Projects

In cancer cells, metabolism is elevated and allows them to maintain a higher proliferative rate and resist some cell death signals. This phenomenon, known as the “Warburg effect”, has become the focus of intensive efforts in the discovery of new therapeutic targets and new cancer drugs. Glycolysis, although enhanced in cancer cells, is no longer a source of biosynthetic precursors. In cancer cells such as those of breast cancer and glioblastoma, glutaminolysis is the primary source of biosynthetic precursors, fueling the TCA cycle with glutamine-derived α-ketoglutarate. The enhanced production of α-ketoglutarate is critical for cancer cells because it provides carbons for the citric acid cycle to produce glutathione, fatty acids, and nucleotides, and contributes nitrogens to produce hexosamines, nucleotides, and many nonessential amino acids. Recent efforts to develop amino acid derivatives to inhibit glutamine metabolism in cancer have been extensive . Our lab is working to develop novel glutamine-based compounds to inhibit glutaminolysis for the treatment of cancer.

Publications:

1) Akins, N. S.; Nielson, T. C.; Le, H. V.* Inhibition of Glycolysis and Glutaminolysis: An Emerging Drug Discovery Approach to Combat Cancer. Curr. Top. Med. Chem.  2018, 18, 494–504.​​​​​​​​​​​​​​​​​​​ 

2) Hossain, M. I.; Thomas, A. G.; Mahdi, F.; Adam, A. T.; Akins, N. S.; Woodard, M. M.; Paris, J. J.; Slusher, B. S.; Le, H. V.* An Efficient Synthetic Route to L-γ-Methyleneglutamine and Its Amide Derivatives, and Their Selective Anticancer Activity. RSC Adv. 2021, 11, 7115–7128.

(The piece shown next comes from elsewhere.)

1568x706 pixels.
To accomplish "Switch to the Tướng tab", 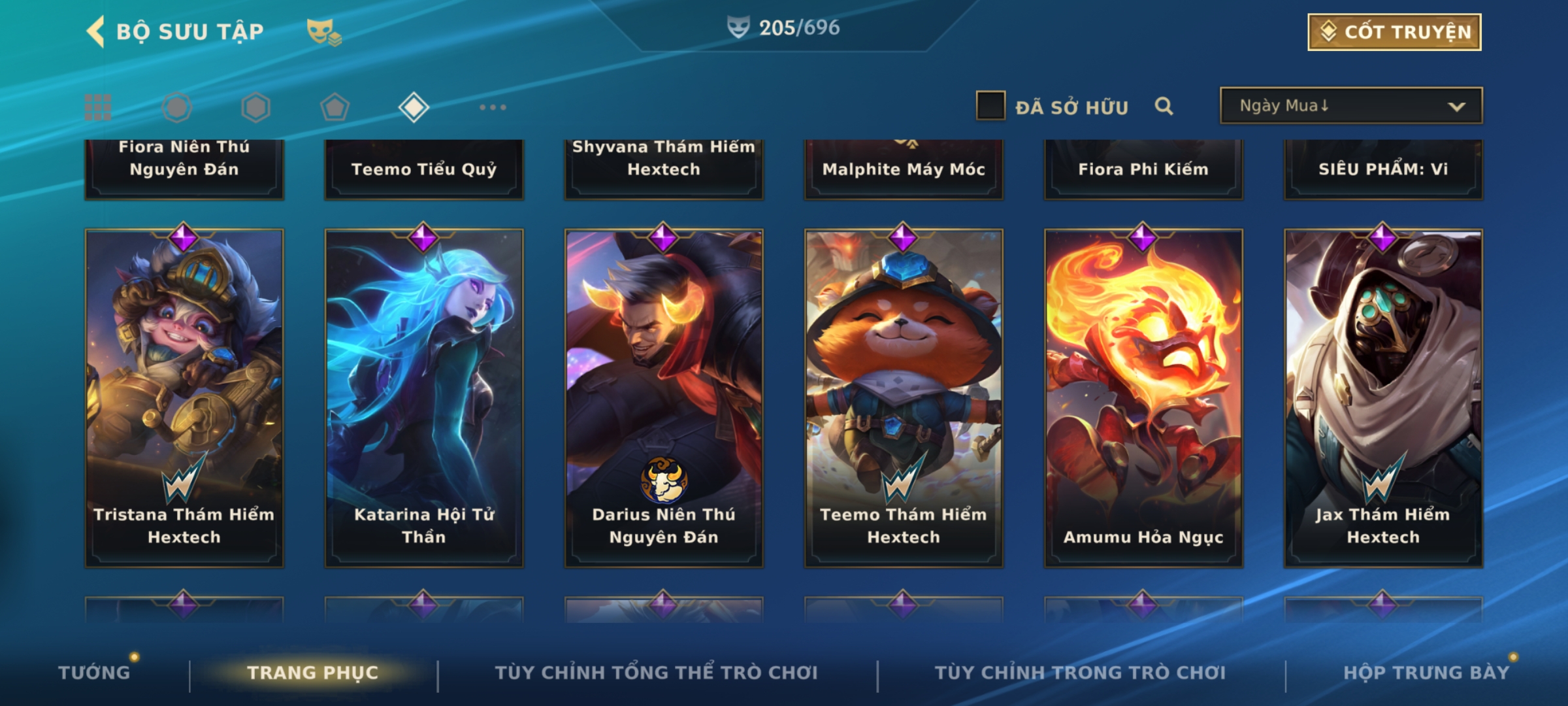I will coord(94,672).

3) Khan, M. I. H.; Mahdi, F.; Penfornis, P.; Akins, N. S.; Hossain, M. I.; Kim, S. J.; Sulochana, S. P.; Adam, A. T.; Tran, T. D.; Tan, C.; Claudio, P. P.; Paris, J. J.; Le, H. V.* Synthesis and Biological Evaluation of tert-Butyl Ester and Ethyl Ester Prodrugs of L-γ-Methyleneglutamic Acid Amides for Cancer. Bioorg. Med. Chem. 2023, 78, 117137. 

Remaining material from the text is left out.